### DOCUMENT EXCERPT

* Balance sheet deteriorating
* Job cuts expected to preserve cash
* Cash could start running out around year-end
By Silvia Antonioli
LONDON, June 10 Platinum producer Lonmin
may soon need to raise capital to survive South Africa's longest
and costliest mining strike, which has paralysed its operations
and slashed its revenue.
As prospects dim for a quick resolution to the strike,
Lonmin risks running out of cash towards the end of the year,
possibly forcing it to shut up shop unless it gets a fund
injection and takes steps to save money, analysts and market
"I think they are the worst off among the producers and they
will have to get capital soon. They could do that through a
rights issue if that works," an industry source said.
Anglo American Platinum AMSJ.J and Impala Platinum
are also suffering from the strike but Lonmin, the
smallest of the world's three top producers of the precious
metal, is vulnerable as most of its operations are in South
Africa's platinum belt.
"If they carry on the way they are they would have to start
to implement a capital injection in the next 3-4 months,"
Liberum analyst Ben Davis said.
The strike over wages, called by South Africa's main mining
union AMCU and now in its fifth month, has taken out 40 percent
of global platinum production and is tilting Africa's largest
economy into recession.

######

• TO BE DONE
a – According to the platinum strike report, why is Lonmin more vulnerable to the strike than Anglo American Platinum and Impala Platinum? Answer in one to three sentences.
b – Can you pick up the platinum strike report after its final sentence and write a few more paragraphs?
The material that comes next stands apart from the platinum strike report.

### PROVIDED MATERIAL

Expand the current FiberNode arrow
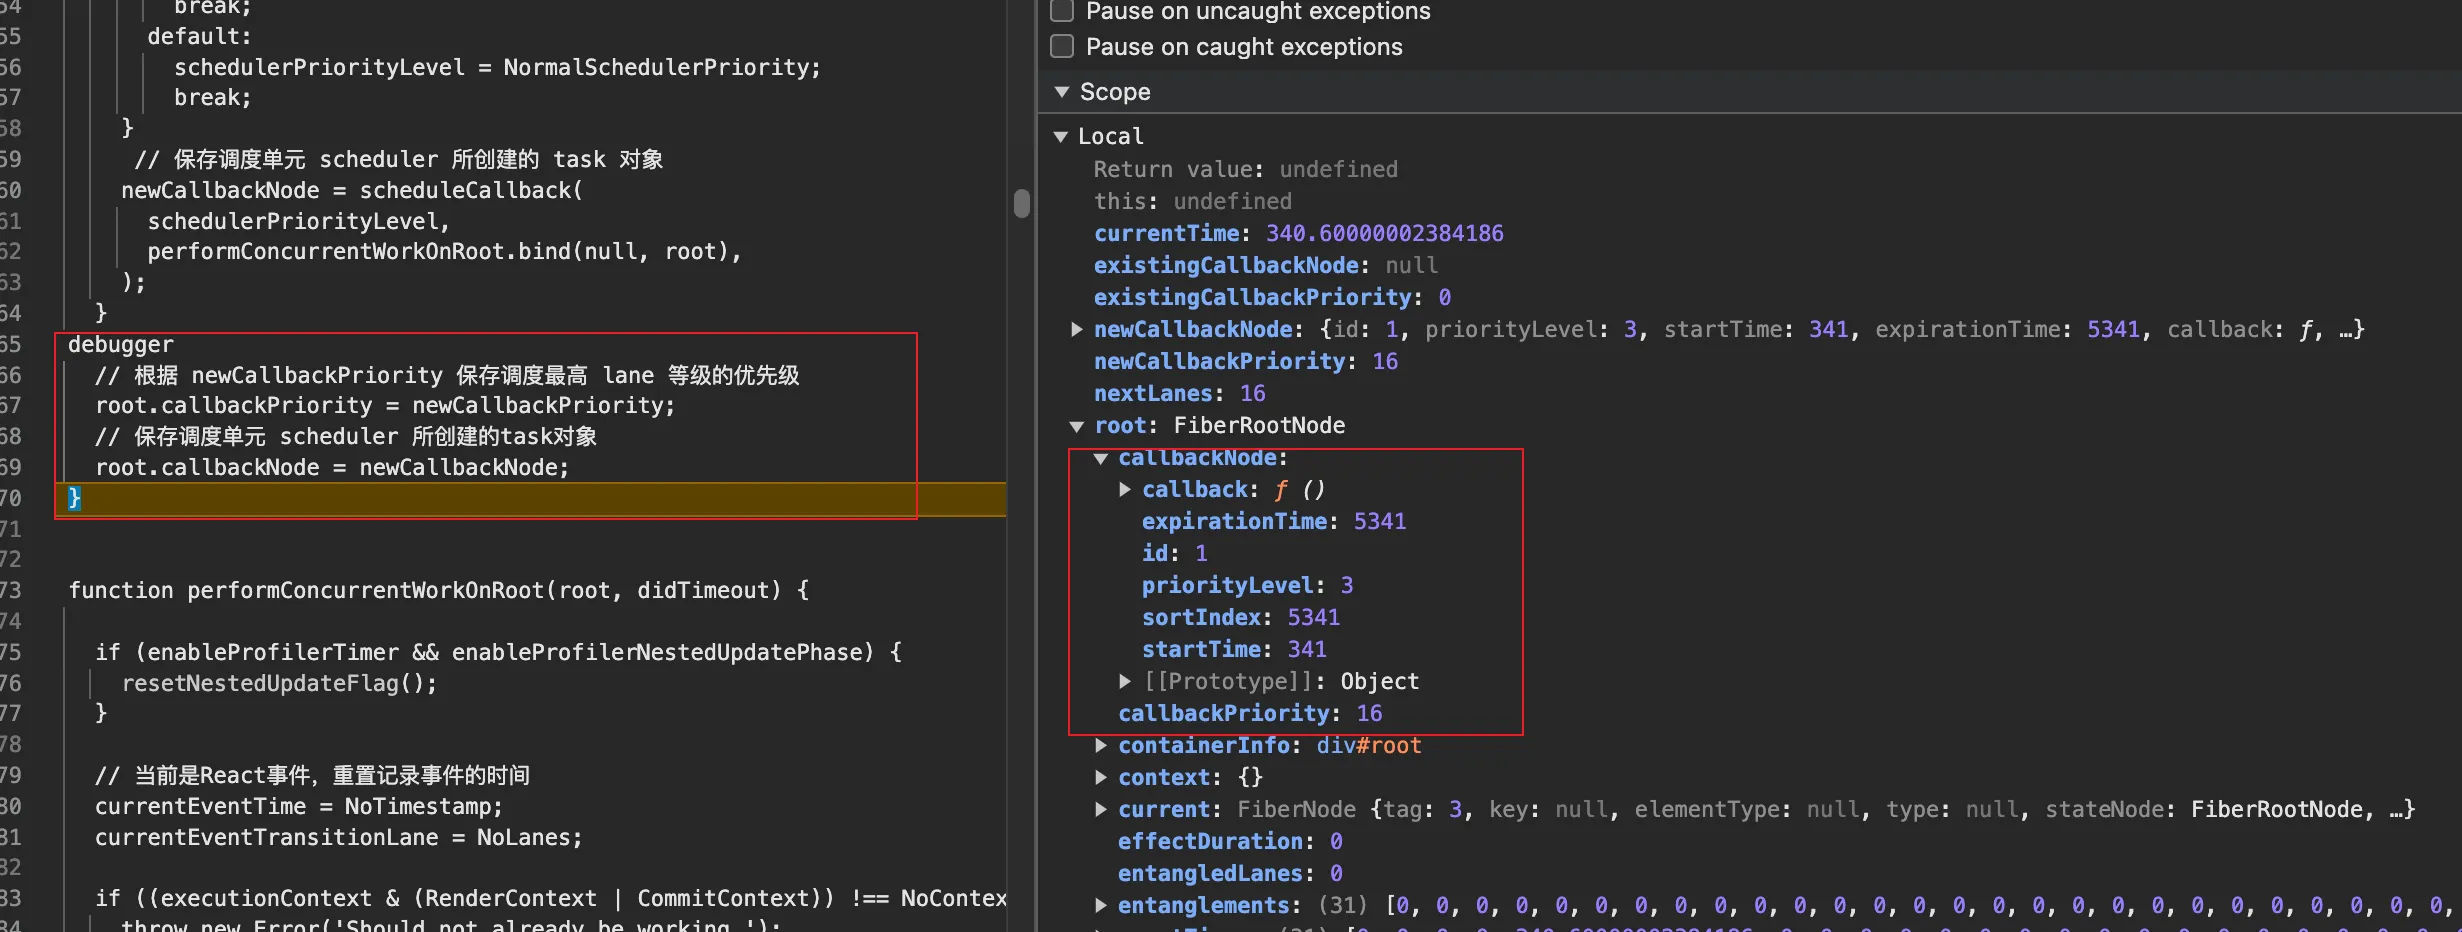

######

• THE REPLIES
a – Lonmin is the smallest of the world's three top platinum producers. Most of its operations are in South Africa's platinum belt.

b –
A Lonmin spokesman declined to comment for this story but
the company said last month it had lost a third of its annual
production due to the strike which the chief executive described
as a "bleeding" that might lead to the firm's death if not
stopped in time.
Hopes of quickly resolving the impasse between the
producers and South Africa's main mining union were dashed on
Monday, when the newly appointed mining minister abandoned the
deadlocked talks after failing to mediate an agreement.
The strike is estimated to have cost the three companies
18.6 billion rand ($1.8 billion) in lost revenue and employees
over 8 billion rand in wages, according to an industry web site
that constantly updates the tally. (here).
All of Lonmin's main operations are in the strike-affected
Rustenburg area and unlike its peers, it cannot rely on mines in
other areas of the country or abroad.
Even though before the strike it had the most solid
financial position among the three producers, analysts said its
balance sheet is now deteriorating more quickly than the others.
Chief Executive Ben Magara said last month the London-listed
company was losing cash at a rate of $60 million per month. At
the end March it had net cash of only $71 million, compared with
$194 million a year before.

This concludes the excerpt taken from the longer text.